I want to save the some system processes, with its path, to ensure that the system does not crash, and kill the rest of process

example: lsass.exe, winlogon.exe, conhost.exe, rundll32.exe, etc

This is my .bat:

set proc=,
:: proc
call:proc "lsass.exe"
call:proc "winlogon.exe"
call:proc "conhost.exe"
call:proc "rundll32.exe"

for /f "skip=3 tokens=1 delims= " %%a in ('tasklist /fi "username eq %username%"') do (
echo %proc%, | findstr /c:,%%a, 1>nul
if errorlevel 1 (
taskkill /f /im %%a /t
) else (
echo not kill
)
)

:: funcion proc
@echo off
pause
goto:eof
:proc
set getproc=%1
for /f "tokens=1 delims=," %%F in ('tasklist /nh /fi "imagename eq %getproc%" /fo csv') do set proc=%proc%,%%~F>nul
goto:eof

The problem is that my script does not save the path of the process, then, if there is a fake process running in another location, my script saves both processes. That's why I need to save the Windows system process including its original path

Example real process:

wmic process where "name='lsass.exe'" get ExecutablePath

Out real process:

C:\Windows\system32\lsass.exe

Example fake process:

Out XP:

 C:\Documents and Settings\User\Local settings\Application Data\lsass.exe

or Out 7

 C:\Users\User\AppData\Roaming\lsass.exe
 c:\Users\User\Local Setting\Temp\lsass.exe
 c:\Users\User\AppData\Local\lsass.exe

Note: Fake processes can be run from any path (.exe files associated with false process can be stored anywhere on the PC), except system folders (% windir%/system32 %windir%/sysWOW64 %windir%, etc)
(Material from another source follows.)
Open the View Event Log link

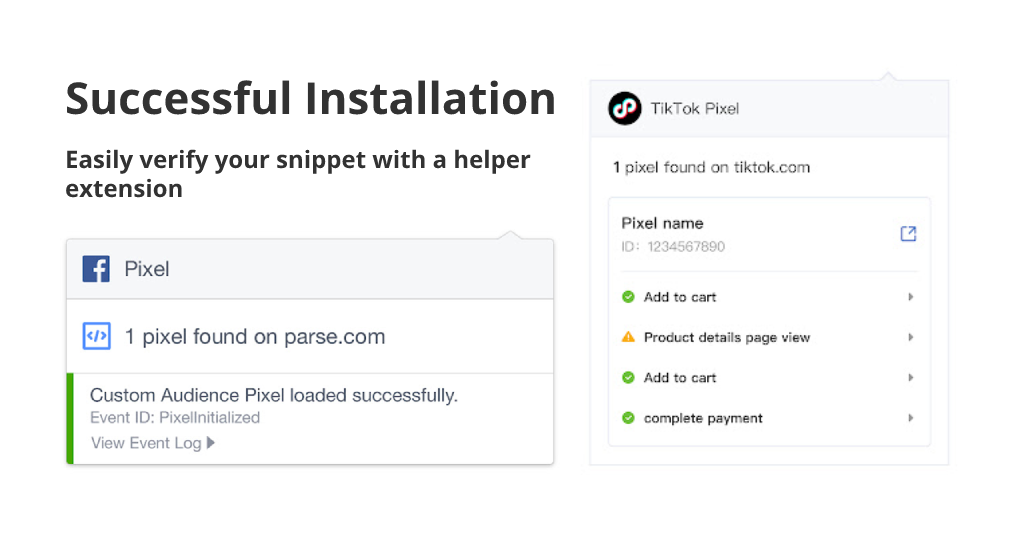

Unfortunately, until now, My script does not close the fake processes, and only I could close manually using Process Explorer

request: What I need is to save the real processes, with its original path (lsass.exe, winlogon.exe, etc), and kill the rest. Thanks

Solution

  • Check this solution, by @JosefZ

    @ECHO OFF
SETLOCAL EnableExtensions DisableDelayedExpansion

REM note double quotes                          REM added for debugging ↓↓↓↓↓↓↓↓↓↓↓↓
set "_var="%userprofile%","%Appdata%","%HOMEPATH%","%homedrive%\ProgramData","D:\Remote""
                                                REM added for debugging ↑↑↑↑↑↑↑↑↑↑↑↑

REM wmic requires double backslashes in specified path 
set "_var=%_var:\=\\%"

for %%G in  (%_var%) do (
rem echo processing %%G
  REM used `GET Caption` for debugging
rem WMIC PROCESS WHERE "Name = '%~1' and ExecutablePath Like '%%%%~G%%'" GET Caption

  REM operational 
WMIC PROCESS WHERE "Name = '%~1' and ExecutablePath Like '%%%%~G%%'" Call terminate 
)